- Task inputs:
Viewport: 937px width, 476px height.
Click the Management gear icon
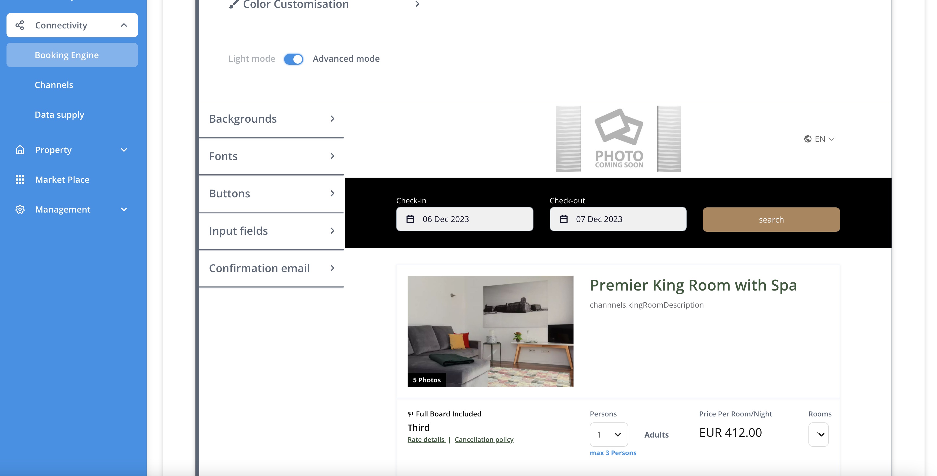click(20, 209)

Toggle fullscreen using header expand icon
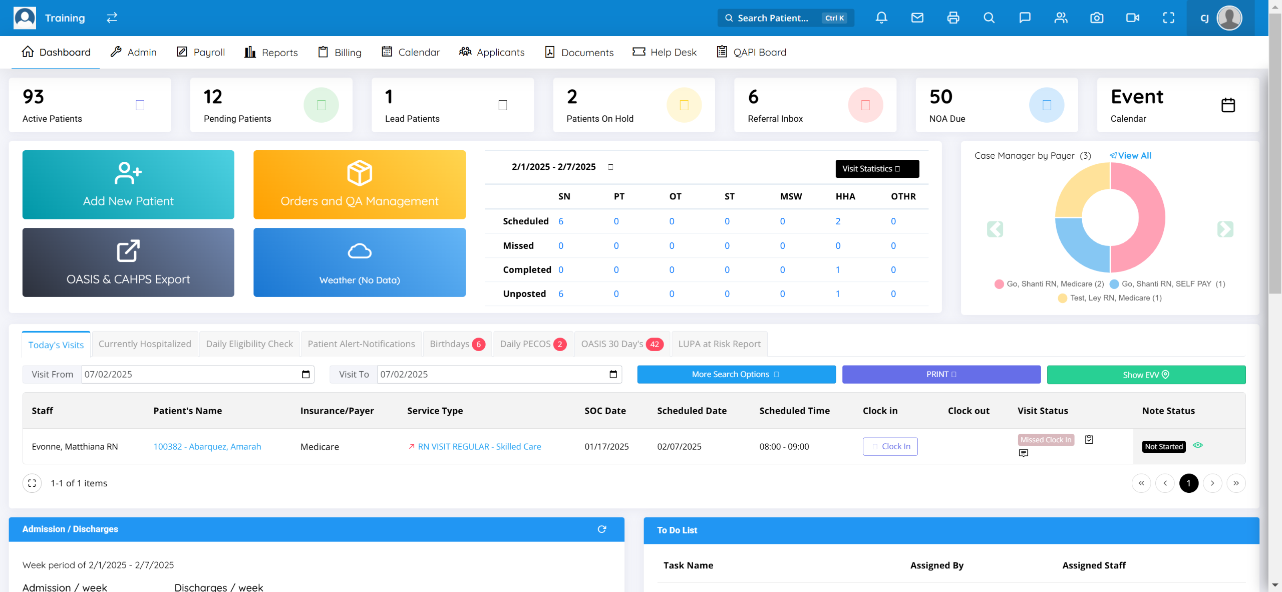pyautogui.click(x=1168, y=18)
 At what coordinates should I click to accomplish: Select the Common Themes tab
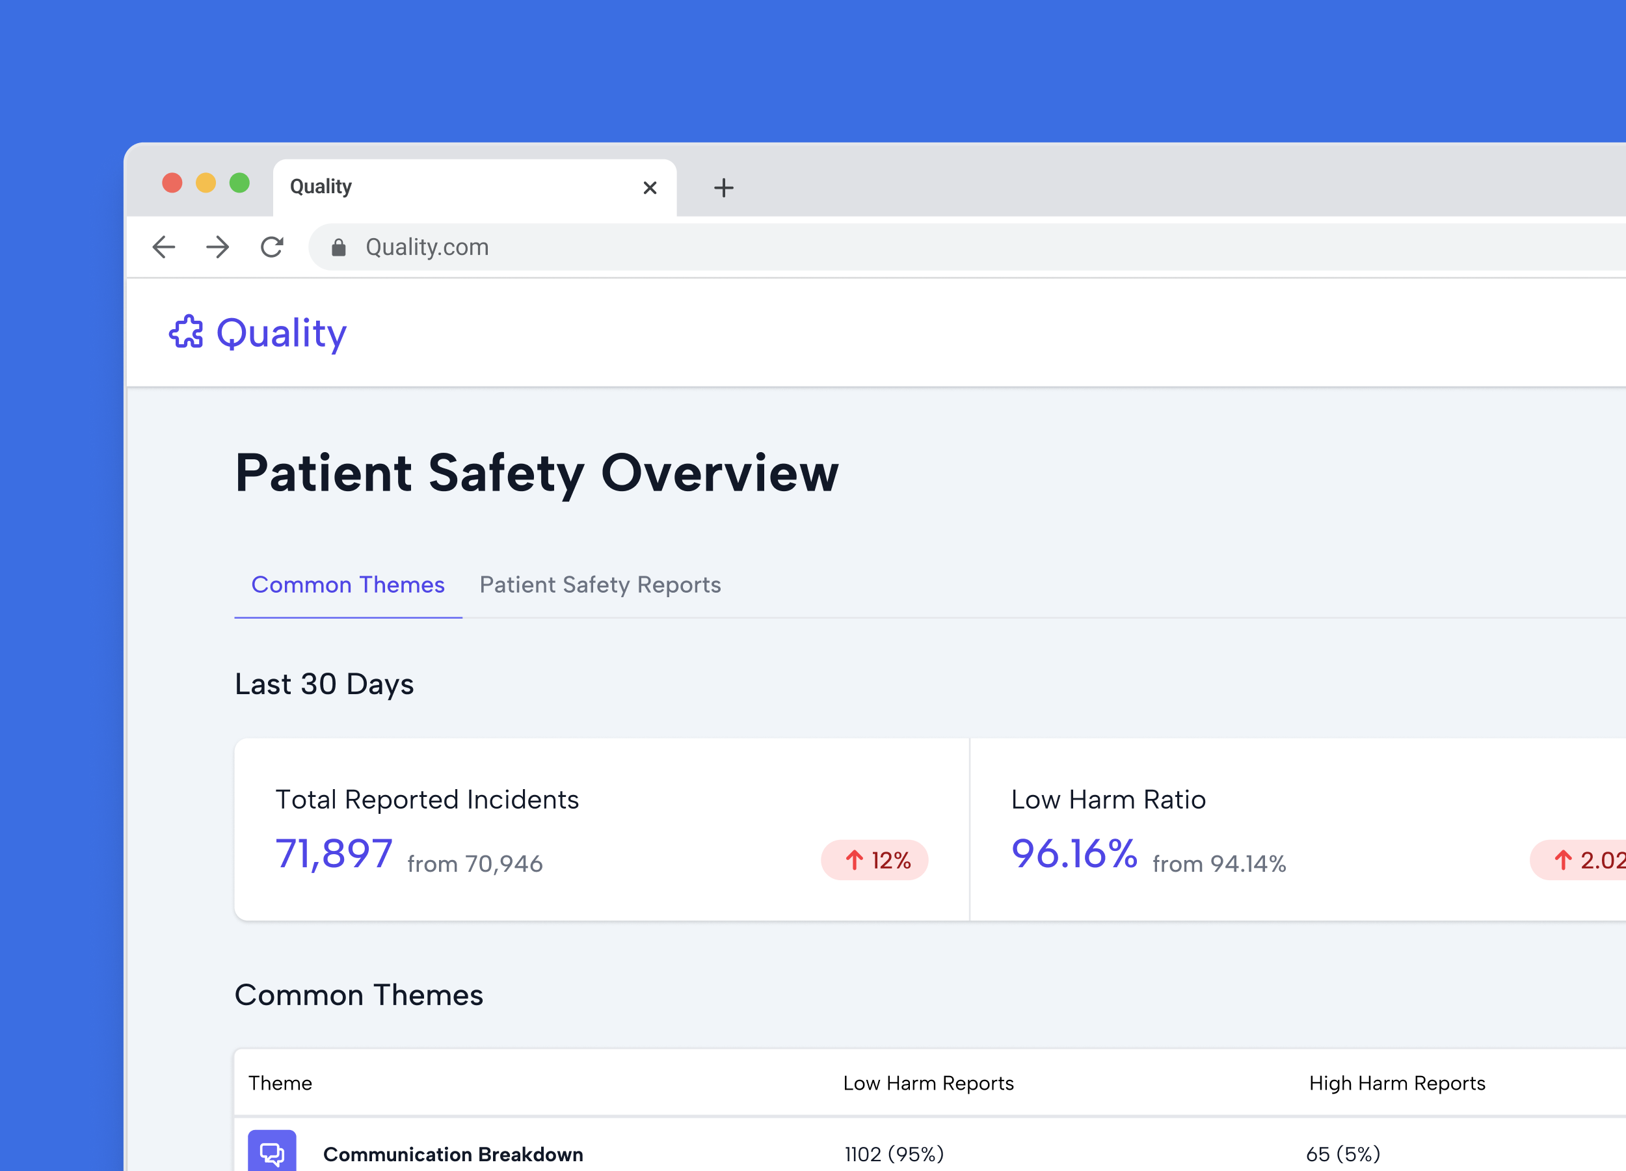(x=348, y=585)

- Assignment:
As you output the material, omit the pictures but alter nothing else.

- Reply:
Viewport: 937px width, 476px height.
Click the Management gear icon
click(20, 209)

Toggle fullscreen using header expand icon
pyautogui.click(x=1168, y=18)
 At what coordinates should I click to accomplish: Select the Common Themes tab
(x=348, y=585)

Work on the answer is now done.